“The yellow one’s the sun!” Why science projects suck

There aren’t many statements that bring on a headache like, “Mom, we have to pick a science project.”

I’m a political organizer. I know history and government. Graphing data and proving a hypothesis makes me tired and confused. When my kids ask for help that doesn’t include a fun dissertation on why Woodrow Wilson was ineffective, they almost always regret it.

Here are some of my science project suggestions that never got approved:

– How can a toilet back up when no one in this house knows how to flush?
– Let’s see if the laundry folds itself.
– How many times do you need to be told that towels are for *clean* faces and hands?
– Do shoes belong on comforters I just washed?
– If you learn how to properly wipe your ass, perhaps sorting laundry won’t make Mommy vomit.

Their teachers didn’t appreciate my help either, so the boys were encouraged to visit certain “approved” websites and eventually came up with these ideas:

Which uses more water – a shower or a bath?
Which burns faster – a colored candle or a white one?

For kids who still sleep with teddy bears and have imaginary friends?

Well, all right, high achievers…if you want to be all traditional about it.

These projects were due after winter break, and I insisted they finish early so I wouldn’t have to spend two weeks fighting with kids who’d rather sing “Black Hole Sun” with the avatars in Rock Band than work during a “vacation.”

“What are you doing with my measuring tape?” Marc asked as I made my way to the bathroom.

“Jacob has to run the shower for five minutes and then the bath for five minutes,” I explained. “We are going to close the drain in the tub and then measure afterwards to see which uses more water.”

Marc wrinkled his nose and blinked a few times.

“Okay, Bill Nye, how are you going to measure water with a measuring tape?” he asked.

“The teachers require metric measurements. So when the five minutes are up, I’ll just stick the tape in the tub to see how much water is there.”

Marc gave me a look that combined amusement with horror, as if I just asked him to watch Moonstruck for the 300th time.

After enduring a fun lecture called Measurements for Dummies, I learned that apparently, liquids are measured using something called liters.

“I’ve had conversations with Bill Clinton and Barack Obama,” I said, defensively.

Marc tapped my forehead and tried to walk away.

I was still confused.

“So I fill the tub up for five whole minutes and then use liters to dump it out and measure the water that way?”

Marc stopped, bit his lip and waited for my brain to catch up with my mouth.

“Hold on!” I exclaimed. “We can fill up a 5-liter bucket for a minute with the shower head and then a minute with the faucet and just multiply each measurement by 5 minutes. Right?”

“Is this science project supposed to be your lesson or Jake’s?”

I called my boys and had them finish up on their own. Jacob did the water and Zachary measured candles.

Eventually, after three near-floods and breaking almost eleven different fire codes, they finished gathering data and went about the job of displaying their findings on cardboard placards.

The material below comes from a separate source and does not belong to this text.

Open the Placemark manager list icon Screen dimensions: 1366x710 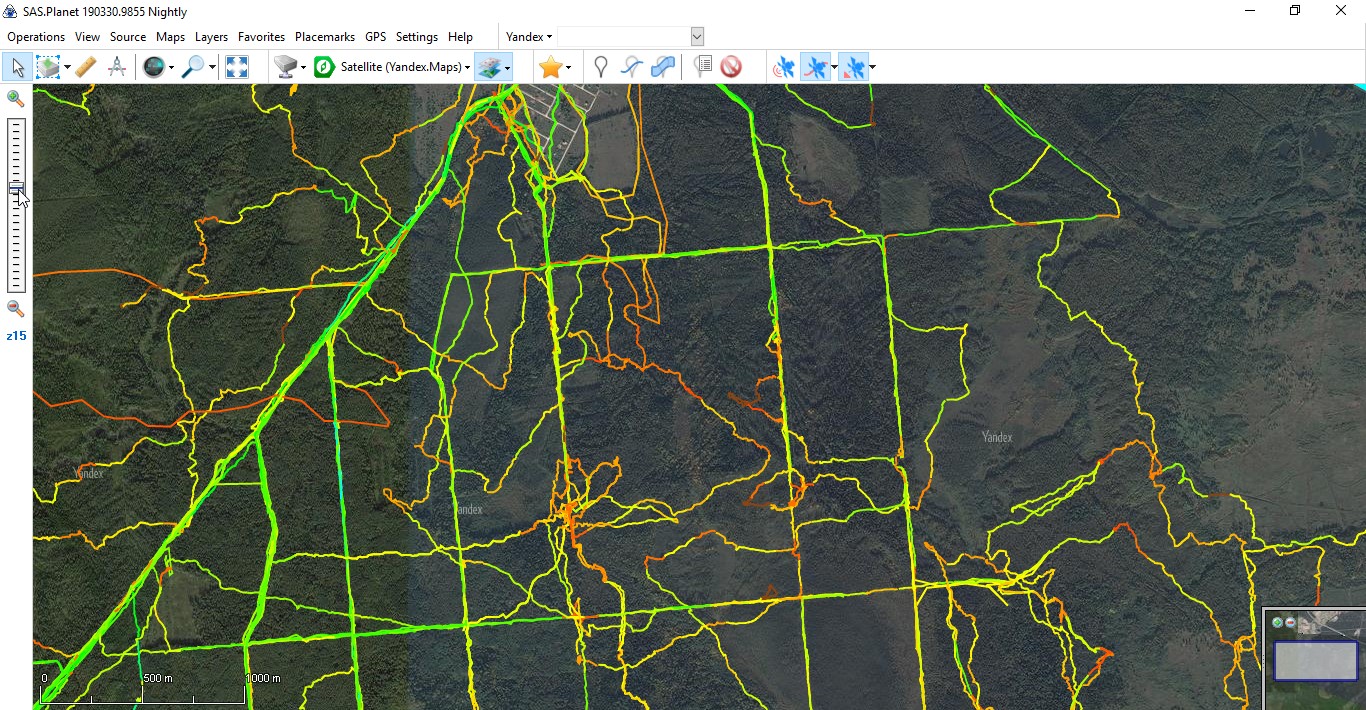(x=703, y=67)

I’m aware that some parents complete these projects for their children and hire truckers to haul everything over to the school auditorium.

I guess I’m one of those old-fashioned (read: lazy) parents because I insist my children do the projects themselves.

My job is to provide helpful feedback like, “That color scheme makes me want to gouge out my eyes with red hot pokers.”

Marc’s job is to drive to the store four times to get more construction paper and spray adhesive that violates anti-drug laws and contributes to global warming.

“I asked for glue,” Zachary said.

“Get the paper masks we bought for a swine flu epidemic,” I told him, “and I’ll spray this on your board.”

In the end, we learned that colored candles burn quicker than white, a bath uses less water than a shower, and Mommy is happier *after* using the spray adhesive.